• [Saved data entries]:
*** Block opens ***

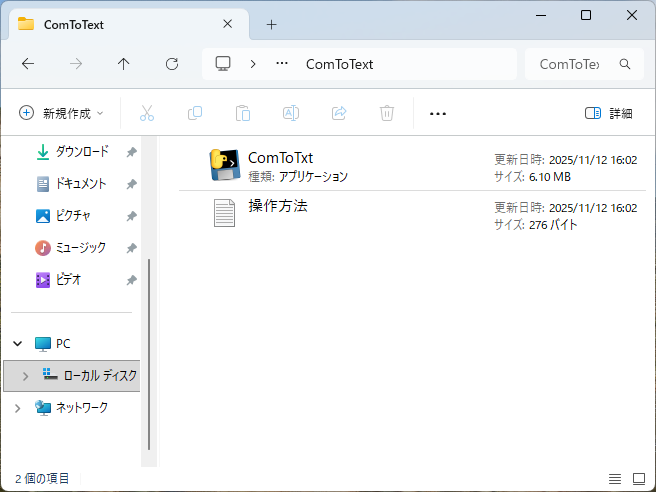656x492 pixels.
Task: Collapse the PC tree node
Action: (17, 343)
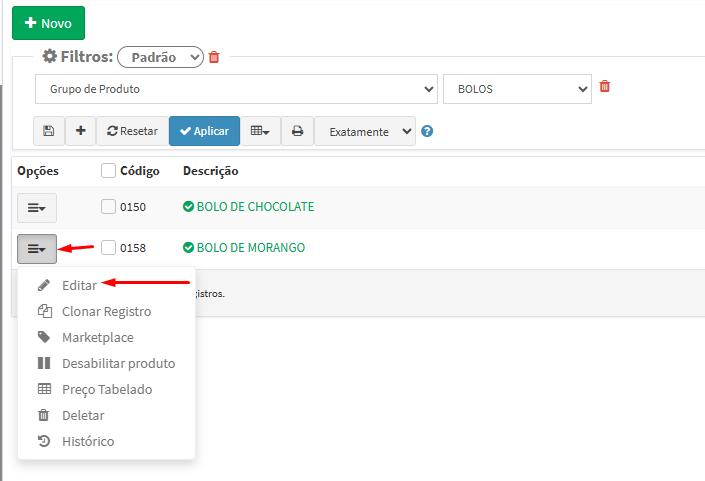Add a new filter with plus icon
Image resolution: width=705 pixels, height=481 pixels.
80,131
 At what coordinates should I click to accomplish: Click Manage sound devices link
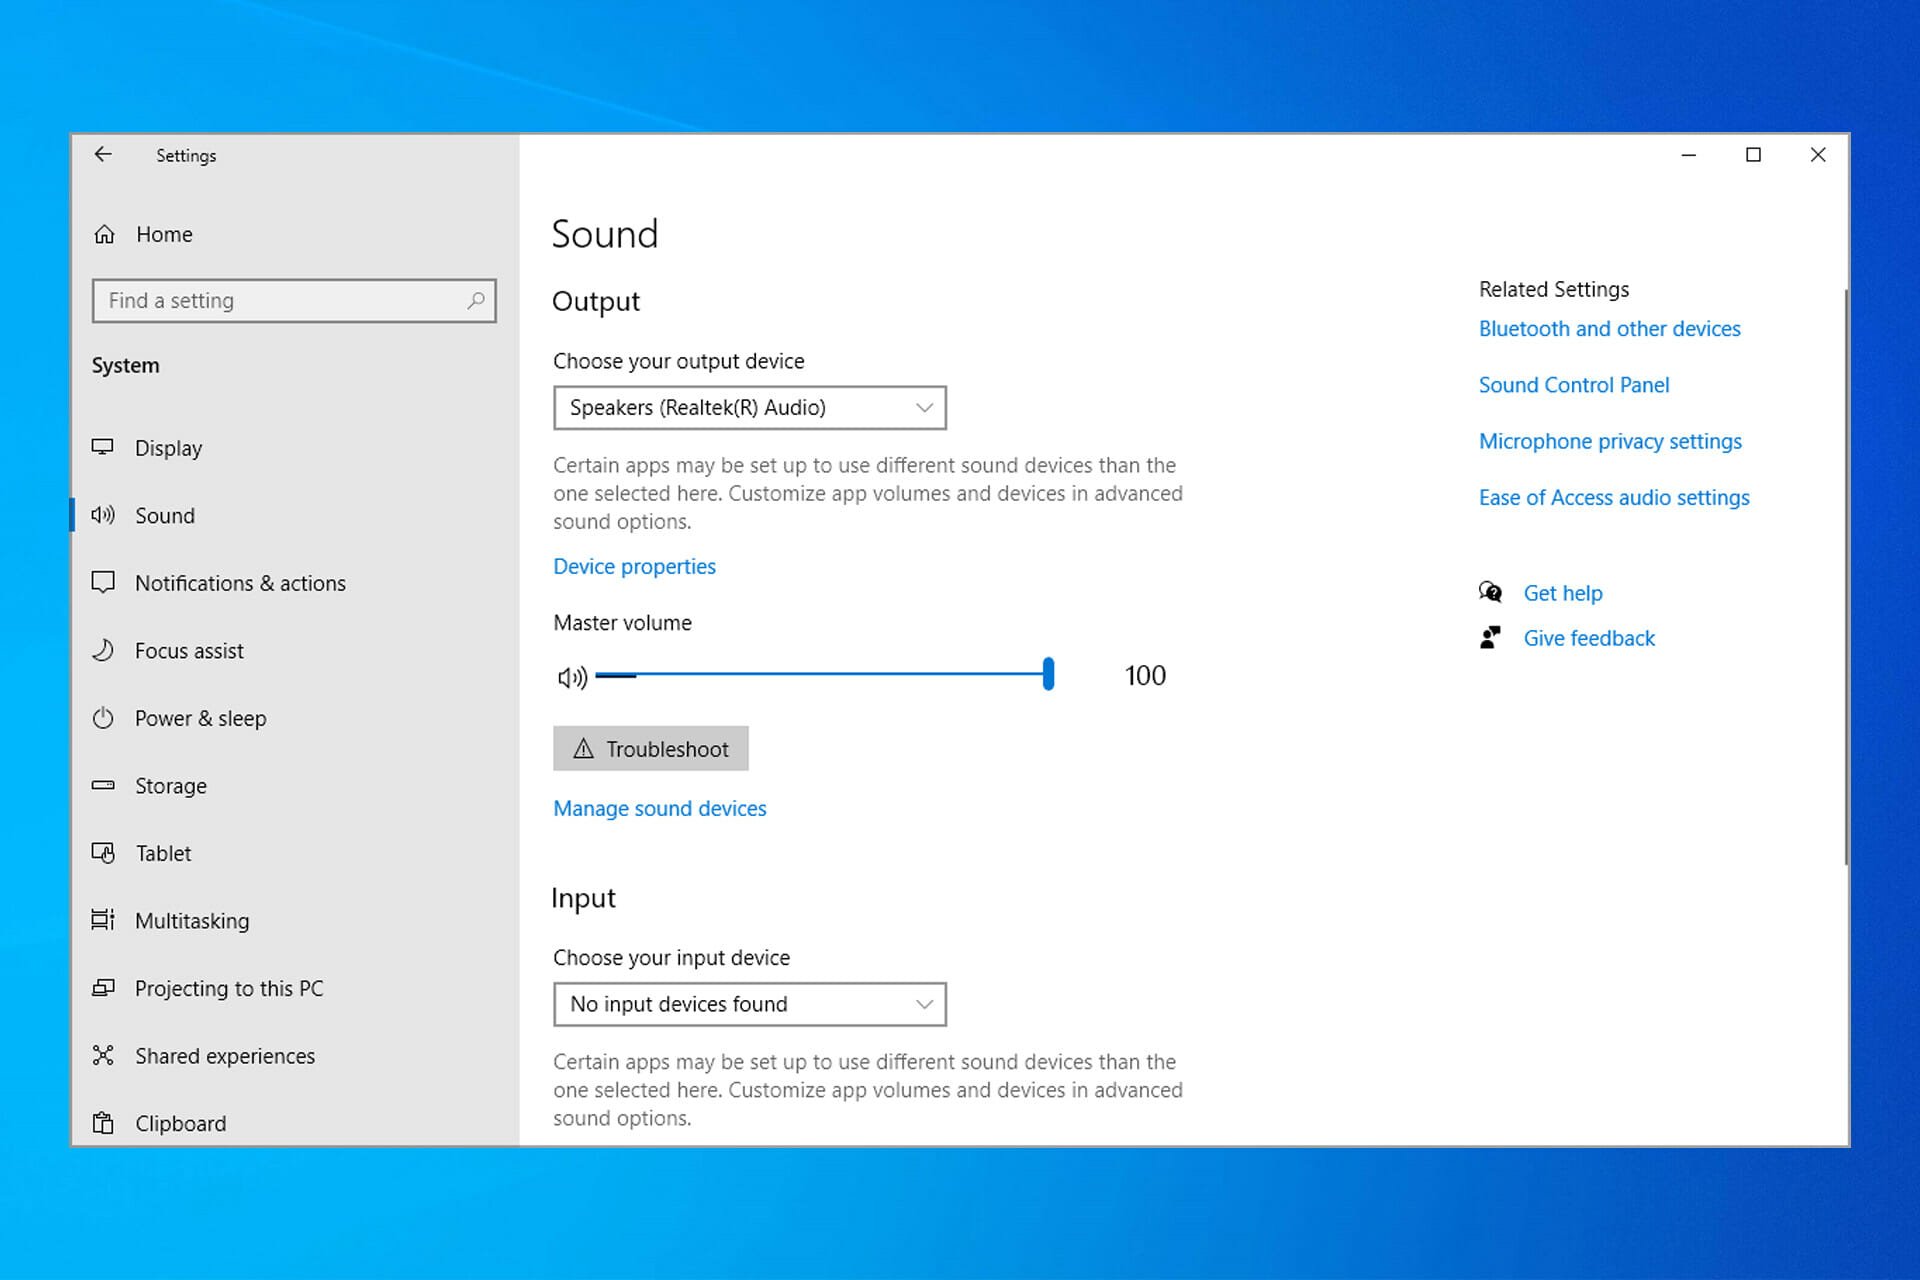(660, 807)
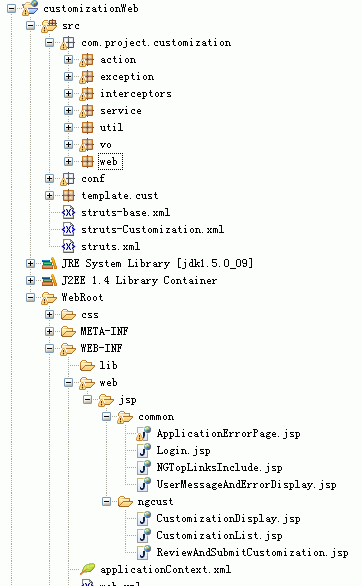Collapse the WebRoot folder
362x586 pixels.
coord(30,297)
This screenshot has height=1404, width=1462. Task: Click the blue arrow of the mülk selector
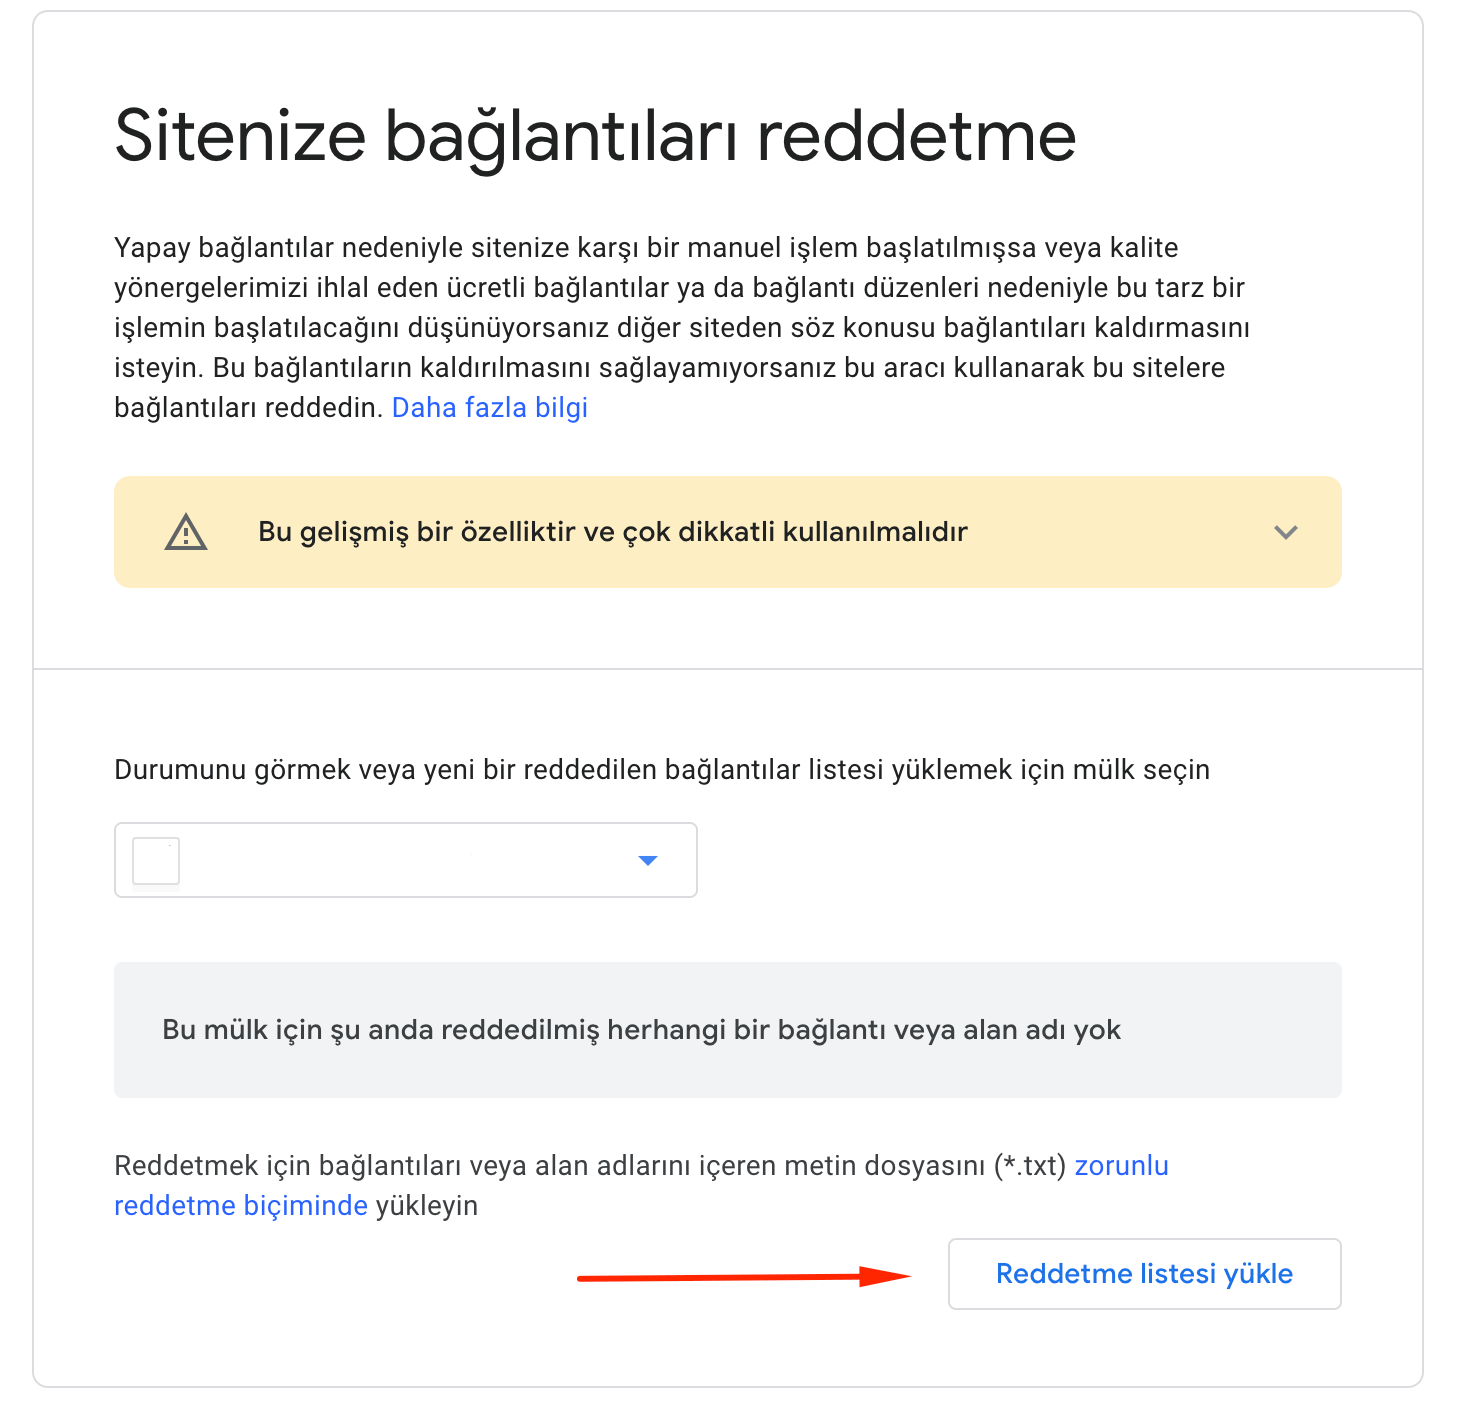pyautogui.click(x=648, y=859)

*** Block closes ***

• [INSTRUCTIONS FOR THE TASK]: Write out exactly the lines from the line holding "This screenshot has" through the last line of the records above, inclusive, and nothing more. Leave out the pictures.

• [REPLY TO THE EXERCISE]:
This screenshot has height=1404, width=1462. Task: Click the blue arrow of the mülk selector
pyautogui.click(x=648, y=859)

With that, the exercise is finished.